The Joint Commission announced that it will eliminate a requirement of deemed home health organizations to provide the personalized written plan of care to patients. The announcement follows a communication from CMS that it will no longer require that the individualized written plan of care be given to the patients, as written in §484.60 of the Home Health Services Conditions of Participation. Effective April 30, 2018, the Joint Commission will no longer score organizations on whether they fail to give their patients a written individualized plan of care.
The Joint Commission still maintains that organizations pursuing deemed status must still create a care plan for each patient. The care plan, however, does not need to be given to the patient. This change will be reflected in the January 2019 Comprehensive Accreditation Manual for Home Care.

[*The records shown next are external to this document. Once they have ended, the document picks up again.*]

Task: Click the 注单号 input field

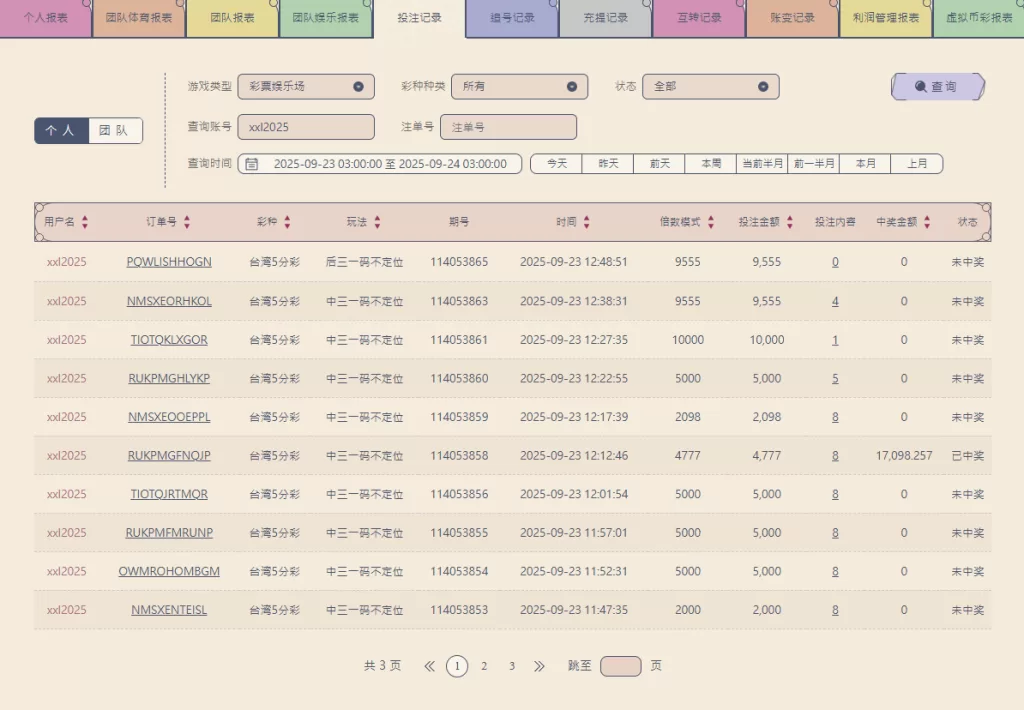Action: [x=508, y=128]
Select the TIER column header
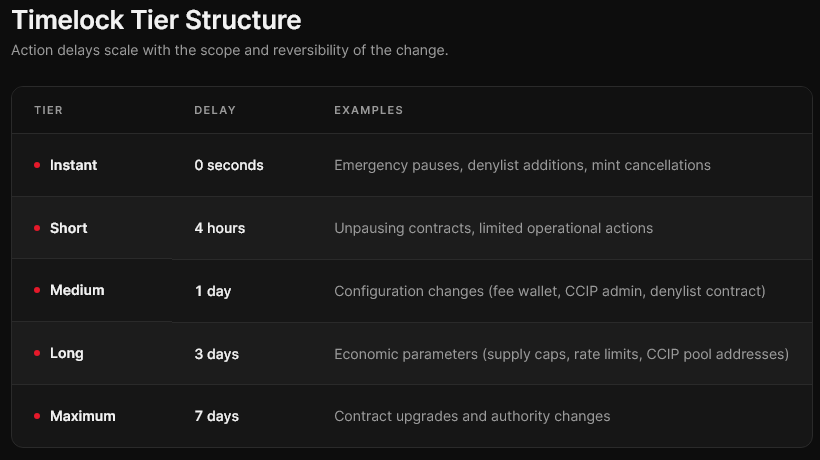This screenshot has height=460, width=820. click(49, 110)
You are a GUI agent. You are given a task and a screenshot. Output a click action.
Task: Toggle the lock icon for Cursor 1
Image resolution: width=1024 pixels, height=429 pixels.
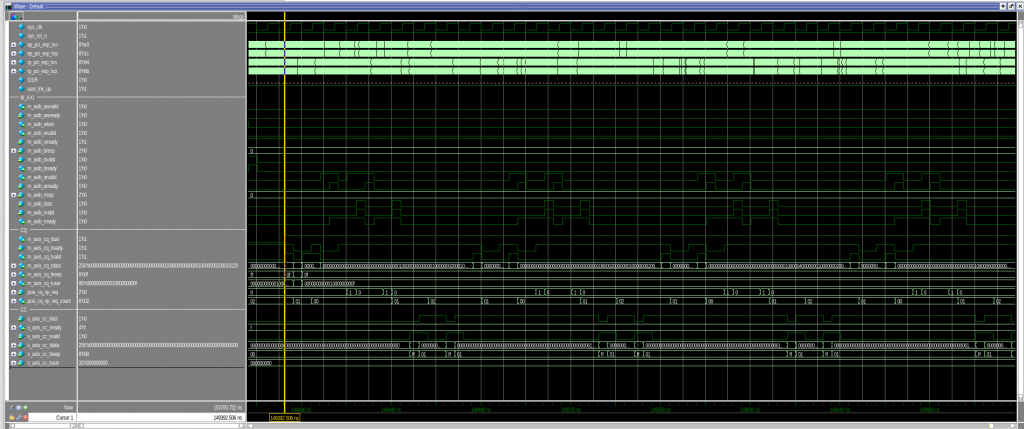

The new Joint Commission standard is:
PC.01.03.01 The organization plans the patient’s care.
EP 10 For home health agencies that elect to use The Joint Commission deemed status option: The plan of care specifies the care and services necessary to meet the needs identified in the comprehensive assessment and addresses the following:
- All pertinent diagnoses
- Mental, psychosocial, and cognitive status
- Types of services, supplies, and equipment required
- The frequency and duration of visits
- The patient’s prognosis
- The patient’s potential for rehabilitation
- The patient’s functional limitations
- The patient’s permitted activities
- The patient’s nutritional requirements
- All medications and treatments
- Safety measures to protect against injury
- A description of the patient’s risk for emergency department visits and hospital readmission, and all necessary interventions to address the underlying risk factors
- Patient-specific interventions and education
- Patient and caregiver education and training to facilitate timely discharge
- Goals and measurable outcomes that the organization anticipates will occur as a result of implementing and coordinating the plan of care
- Information related to any advance directives
- Identification of the disciplines involved in providing care
- Any other relevant items, including additions, revisions and deletions.